• [ENCARGO A]: Según el artículo «Treinta años», ¿a qué se debe que sigamos jugando al escondite entre roperos que conservan las viejas camisas de las diferencias? Responde en una a tres oraciones.
• [ENCARGO B]: En el artículo «Treinta años», ¿en qué escenario vivió quien escribe la época más intensa que evoca?
• [ENCARGO C]: Escribe una continuación del artículo «Treinta años» a partir de su última oración.

• [FRAGMENTO DE LECTURA]:
+---+

8 de diciembre de 2008

TREINTA AÑOS


Estamos en vísperas del que debería ser uno de los festejos vividos desde la unidad con honda pasión por todos. Algo en lo que deberíamos confluir por encima de nuestras diferencias o matices.
En estos días cercanos al seis de diciembre, sin querer algo me obliga a evocar la época más intensa que tuve la gran fortuna de vivir en el escenario barcelonés, que se me antoja como uno de los lugares más reivindicativos de aquel período de tiempo apasionante.
El recuerdo matiza la memoria, impregnada de caprichosas pátinas que acomodan, seguramente con la mesura de la edad, situaciones y vivencias. Tengo la impresión de que estamos olvidando aquella época del silencio con hedor a nausea, mientras sutilmente, en algunas ocasiones, jugamos al escondite por los oscuros roperos, que siniestramente conservan inalterables las polvorientas camisas que pueden vestir arcaicas diferencias entre nosotros. Todo gracias al empeño inconsecuente de algunos políticos de barriada, que siguen jugando a la ruleta rusa con los ojos cerrados de un ego pueblerinamente ridículo. Vamos…, que lo de las dos españas, por mucha arena que echemos sobre los cactus del olvido, sigue rezumando gracias a los resoplos que azuzan insensatamente la estupidez de algunos mentecatos.

+---+

Registros para señalar palabras y elementos:
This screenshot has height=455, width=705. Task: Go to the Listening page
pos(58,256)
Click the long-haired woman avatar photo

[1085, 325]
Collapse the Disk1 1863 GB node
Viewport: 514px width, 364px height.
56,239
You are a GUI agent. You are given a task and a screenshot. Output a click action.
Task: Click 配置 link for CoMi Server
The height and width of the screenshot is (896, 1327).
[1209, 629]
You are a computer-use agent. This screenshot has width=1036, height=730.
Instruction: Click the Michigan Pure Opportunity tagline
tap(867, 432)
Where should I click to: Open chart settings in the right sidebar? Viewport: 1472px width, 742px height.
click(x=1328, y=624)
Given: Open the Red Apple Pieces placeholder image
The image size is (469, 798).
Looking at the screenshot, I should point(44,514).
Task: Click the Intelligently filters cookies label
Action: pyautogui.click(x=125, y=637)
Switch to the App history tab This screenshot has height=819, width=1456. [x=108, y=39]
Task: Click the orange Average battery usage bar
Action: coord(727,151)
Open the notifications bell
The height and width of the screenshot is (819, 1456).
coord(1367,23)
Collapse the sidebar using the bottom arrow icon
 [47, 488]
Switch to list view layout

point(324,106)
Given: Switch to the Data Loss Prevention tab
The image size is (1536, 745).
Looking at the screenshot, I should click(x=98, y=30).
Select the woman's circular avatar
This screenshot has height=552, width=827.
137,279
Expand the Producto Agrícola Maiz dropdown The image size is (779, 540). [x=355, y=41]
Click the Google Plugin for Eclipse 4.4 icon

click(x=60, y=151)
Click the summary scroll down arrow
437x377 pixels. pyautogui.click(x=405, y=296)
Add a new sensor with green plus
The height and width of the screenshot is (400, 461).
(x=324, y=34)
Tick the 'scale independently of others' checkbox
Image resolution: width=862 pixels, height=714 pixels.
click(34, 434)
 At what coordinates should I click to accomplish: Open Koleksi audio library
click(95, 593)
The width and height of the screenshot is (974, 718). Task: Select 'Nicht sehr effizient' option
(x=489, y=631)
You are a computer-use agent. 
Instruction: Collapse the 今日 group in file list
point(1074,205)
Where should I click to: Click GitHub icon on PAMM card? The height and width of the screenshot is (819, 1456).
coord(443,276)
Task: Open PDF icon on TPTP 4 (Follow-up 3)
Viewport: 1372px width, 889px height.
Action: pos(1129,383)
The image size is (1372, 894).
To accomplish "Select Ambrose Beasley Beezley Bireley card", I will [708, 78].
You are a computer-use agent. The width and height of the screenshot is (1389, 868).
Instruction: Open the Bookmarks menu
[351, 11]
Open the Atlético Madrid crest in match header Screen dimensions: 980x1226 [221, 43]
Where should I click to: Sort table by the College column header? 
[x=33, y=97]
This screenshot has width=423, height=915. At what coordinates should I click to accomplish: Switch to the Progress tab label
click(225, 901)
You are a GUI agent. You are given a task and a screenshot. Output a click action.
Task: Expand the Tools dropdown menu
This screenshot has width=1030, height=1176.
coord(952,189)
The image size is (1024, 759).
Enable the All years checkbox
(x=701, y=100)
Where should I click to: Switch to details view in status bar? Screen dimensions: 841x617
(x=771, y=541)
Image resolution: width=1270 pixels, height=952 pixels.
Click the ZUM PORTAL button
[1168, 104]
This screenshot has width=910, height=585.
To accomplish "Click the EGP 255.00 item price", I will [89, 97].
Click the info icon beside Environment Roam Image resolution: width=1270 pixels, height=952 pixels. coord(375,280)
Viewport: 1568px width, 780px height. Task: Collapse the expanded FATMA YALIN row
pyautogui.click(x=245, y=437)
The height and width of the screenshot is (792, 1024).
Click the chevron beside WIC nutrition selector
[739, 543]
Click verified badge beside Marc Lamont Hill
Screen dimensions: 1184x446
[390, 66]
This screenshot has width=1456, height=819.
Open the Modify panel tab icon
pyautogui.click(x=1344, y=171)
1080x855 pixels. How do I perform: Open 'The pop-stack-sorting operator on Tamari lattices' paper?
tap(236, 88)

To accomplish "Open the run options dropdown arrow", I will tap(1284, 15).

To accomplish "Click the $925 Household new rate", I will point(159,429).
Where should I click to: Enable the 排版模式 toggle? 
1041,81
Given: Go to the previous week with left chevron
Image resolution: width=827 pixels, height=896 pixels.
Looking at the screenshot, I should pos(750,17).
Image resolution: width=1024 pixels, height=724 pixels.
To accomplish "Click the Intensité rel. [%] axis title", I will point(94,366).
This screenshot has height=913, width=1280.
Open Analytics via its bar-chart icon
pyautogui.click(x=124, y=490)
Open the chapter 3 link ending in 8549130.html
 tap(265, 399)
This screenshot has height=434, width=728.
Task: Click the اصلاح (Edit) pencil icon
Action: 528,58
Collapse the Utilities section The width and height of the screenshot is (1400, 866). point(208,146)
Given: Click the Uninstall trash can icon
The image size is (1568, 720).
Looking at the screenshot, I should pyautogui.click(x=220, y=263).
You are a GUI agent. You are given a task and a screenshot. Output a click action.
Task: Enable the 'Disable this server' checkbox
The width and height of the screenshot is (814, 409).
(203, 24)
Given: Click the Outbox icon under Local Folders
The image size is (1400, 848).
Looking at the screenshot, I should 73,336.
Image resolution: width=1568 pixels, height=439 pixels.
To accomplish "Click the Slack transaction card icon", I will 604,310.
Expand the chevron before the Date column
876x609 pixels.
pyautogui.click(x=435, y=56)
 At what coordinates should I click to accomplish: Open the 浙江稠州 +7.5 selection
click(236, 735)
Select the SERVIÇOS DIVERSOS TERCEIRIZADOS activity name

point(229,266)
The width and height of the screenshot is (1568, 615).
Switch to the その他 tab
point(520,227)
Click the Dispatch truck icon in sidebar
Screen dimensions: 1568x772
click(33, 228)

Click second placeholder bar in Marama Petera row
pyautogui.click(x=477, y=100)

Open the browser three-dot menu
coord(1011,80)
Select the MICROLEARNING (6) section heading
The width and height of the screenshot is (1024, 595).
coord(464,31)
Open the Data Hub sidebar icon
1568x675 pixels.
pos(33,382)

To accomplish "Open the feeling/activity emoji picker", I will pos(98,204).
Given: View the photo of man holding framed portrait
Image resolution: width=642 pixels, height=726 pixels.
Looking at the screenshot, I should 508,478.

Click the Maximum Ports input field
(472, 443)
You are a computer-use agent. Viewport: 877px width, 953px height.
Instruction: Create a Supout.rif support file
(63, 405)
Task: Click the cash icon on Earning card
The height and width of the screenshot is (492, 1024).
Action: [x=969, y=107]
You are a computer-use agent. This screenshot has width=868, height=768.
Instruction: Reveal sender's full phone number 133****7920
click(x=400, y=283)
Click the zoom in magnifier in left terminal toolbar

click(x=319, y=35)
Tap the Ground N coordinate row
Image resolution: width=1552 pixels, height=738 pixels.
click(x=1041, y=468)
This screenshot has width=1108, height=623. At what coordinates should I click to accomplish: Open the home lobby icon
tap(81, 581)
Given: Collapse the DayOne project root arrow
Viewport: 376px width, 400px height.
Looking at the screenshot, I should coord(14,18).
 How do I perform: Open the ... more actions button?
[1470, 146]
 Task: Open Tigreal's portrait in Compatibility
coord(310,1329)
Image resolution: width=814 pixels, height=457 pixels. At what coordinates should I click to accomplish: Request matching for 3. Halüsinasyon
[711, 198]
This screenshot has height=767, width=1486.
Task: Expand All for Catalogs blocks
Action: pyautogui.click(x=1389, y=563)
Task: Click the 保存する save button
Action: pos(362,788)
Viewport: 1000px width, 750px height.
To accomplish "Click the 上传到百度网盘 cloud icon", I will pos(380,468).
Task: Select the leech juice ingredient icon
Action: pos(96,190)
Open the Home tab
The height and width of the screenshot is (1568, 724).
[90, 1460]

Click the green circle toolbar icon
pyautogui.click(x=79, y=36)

+---+

• [RESPUESTA A]: Se debe al empeño inconsecuente de algunos políticos de barriada. Estos siguen jugando a la ruleta rusa con los ojos cerrados de un ego pueblerinamente ridículo.

• [RESPUESTA B]: En el escenario barcelonés.

• [RESPUESTA C]:
A treinta años de aquel consenso, que fraguó la Norma de las normas haciendo posible el inicio de una convivencia amparada en el estado de derecho, hemos reconocer y aplaudir a todos los protagonistas que cedieron en sus pretensiones. Y detrás de ellos, a millones de ciudadanos, inmersos en la peripecia que les dejaba ver por fin los deseados paisajes de la libertad, después de la dura travesía por los amargos desiertos de la dictadura.
Si la izquierda se desprendió generosamente de sus equipajes, llenos de impotencia e injusticia, la derecha moderada abandonó el privilegio del arrimón a un poder cableado con todos los hilos fácticos del momento histórico.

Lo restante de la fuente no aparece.